The sole amendment discussed Thursday, presented by resident Barry Corriveau, would have dropped the $2,362,084 budget by $145,000. The budget is $281,946 over what voters approved in 2019, or about 13.6 percent, although budget comparisons don’t represent the change in the amount that would need to be raised by taxes. This is influenced by spending requests in separate warrant articles and year-to-year changes in revenue.
Corriveau’s proposal included eliminating pre-K, combining three classrooms, and cutting down on arts, music and physical education courses.
“Except for the cuts we have recommended, we have left any other program in place that we feel is necessary for the school,” Corriveau said.
Of the handful of voters who spoke on the amendment, most disagreed with it.
Resident Chris Bennett, along with a few others, said cutting back on elective courses could be difficult for some students.
“... Comments on cutting back on [physical education], arts and music, that’s all fine and dandy, but some kids like arts and music and aren’t into sports,” he said.
Others questioned the benefit of a three-grade classroom, which residents noted was tried in the Marlow School District before.
“I guess it’s about what we feel our children deserve,” said voter Marcia Levesque. “Do we feel our children deserve the bare minimum required by the state, or do we want to be better than that?”
The amendment was defeated 112-66, and the original warrant article passed as written.
This latest budget increase comes on the heels of a 32 percent hike in the budget voters approved one year ago. That was attributed in large part to the out-of-district placement of a handful of children with special needs. But two people who identified themselves as guardians of some of the students said at a June school board meeting that those children would no longer need such placements.
This sparked interest among some residents in trying to lower the budget through a special school-district meeting.

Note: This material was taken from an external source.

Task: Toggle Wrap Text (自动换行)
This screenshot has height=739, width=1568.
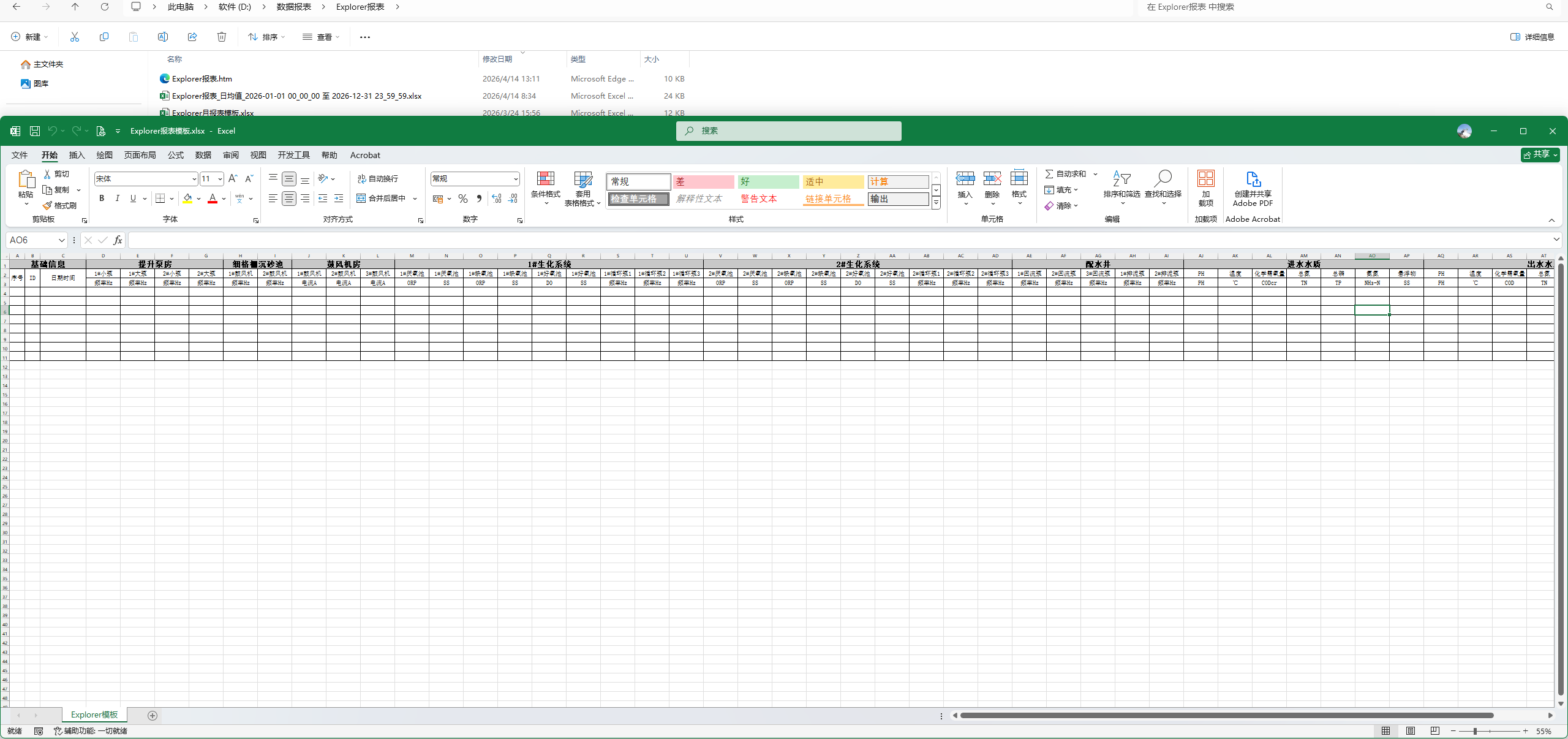Action: click(378, 178)
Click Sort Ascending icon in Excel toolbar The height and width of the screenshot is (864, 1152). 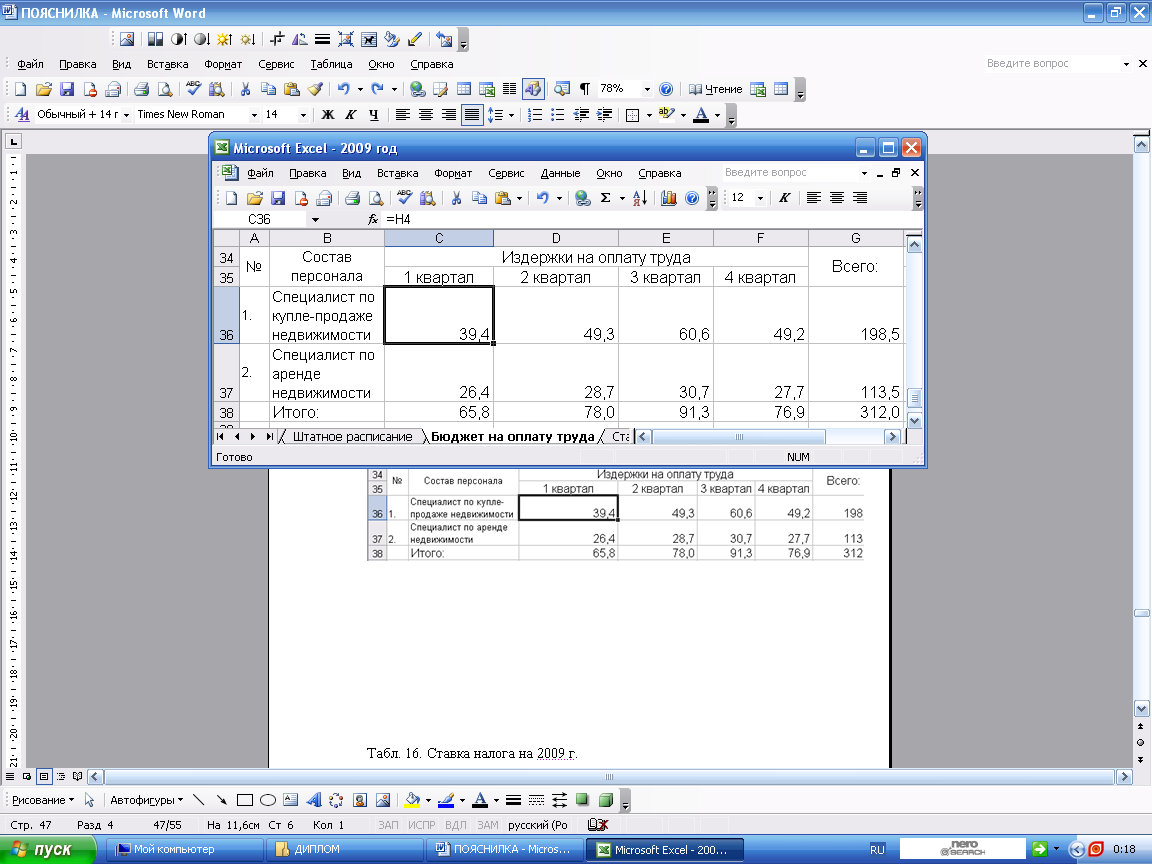click(x=641, y=198)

Corriveau and resident Richard Lammers petitioned the Cheshire County Superior Court for permission to hold that meeting, but a judge dismissed the petition because it hadn’t been filed by the school district or school board. Corriveau, a town selectman, pursued the matter as a private taxpayer.
Ultimately, a special school-district meeting was held in October after a petition to the school board. But the proposal to cut $250,000 from the budget failed when turnout for the session fell well short of what is required under state law.
School board Chairwoman Christie Smith said some reasons for this latest budget spike are increases in salaries and benefits and higher tuition costs to send the district’s students to Keene High School.
The only other spending request up for consideration Thursday night asked if the district should establish a capital reserve fund for financing construction or reconstruction of the Perkins Academy’s buildings and grounds.
The article — approved unanimously — will also raise $5,000 to put into the fund.